* Task details
Your output should be the lines from the one with "Conectar (93, 1997)" through the end of the entries below, set down word for word and nothing else.

[Records from a data collection]

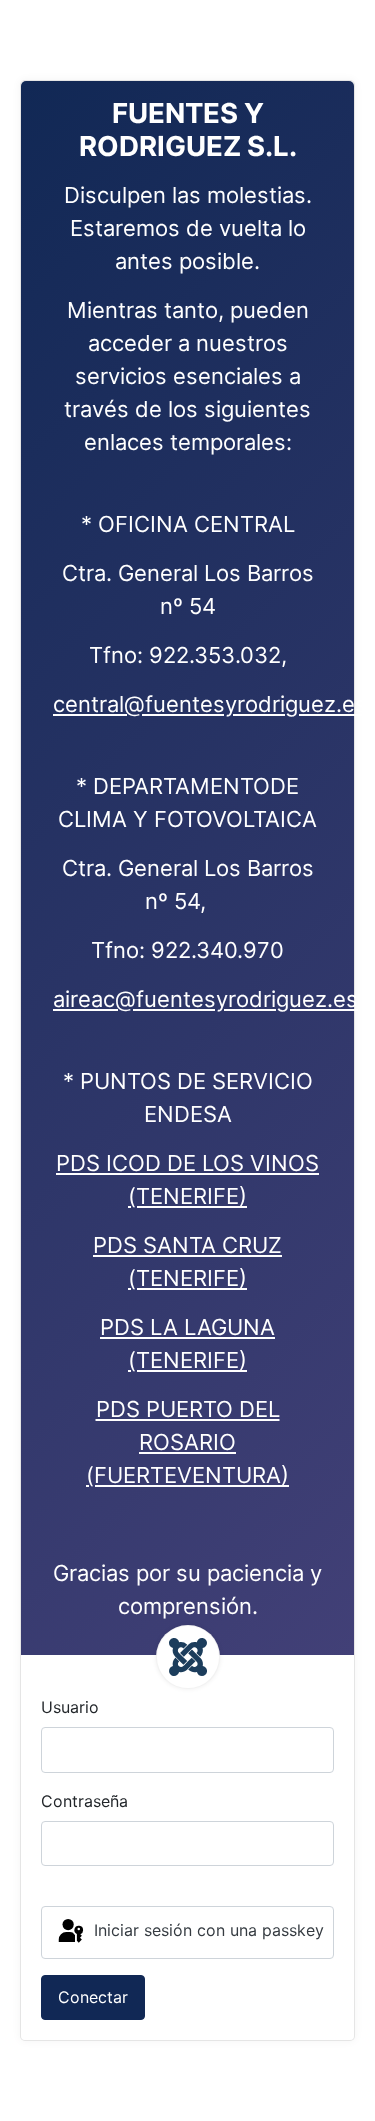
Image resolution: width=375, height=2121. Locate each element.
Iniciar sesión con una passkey (206, 1931)
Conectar (93, 1997)
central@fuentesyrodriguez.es (210, 704)
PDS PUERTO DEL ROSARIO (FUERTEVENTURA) (187, 1442)
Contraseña (84, 1801)
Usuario (70, 1707)
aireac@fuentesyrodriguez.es (205, 999)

* Written response
Conectar (93, 1997)
central@fuentesyrodriguez.es (210, 704)
PDS PUERTO DEL ROSARIO (FUERTEVENTURA) (187, 1442)
Contraseña (84, 1801)
Usuario (70, 1707)
aireac@fuentesyrodriguez.es (205, 999)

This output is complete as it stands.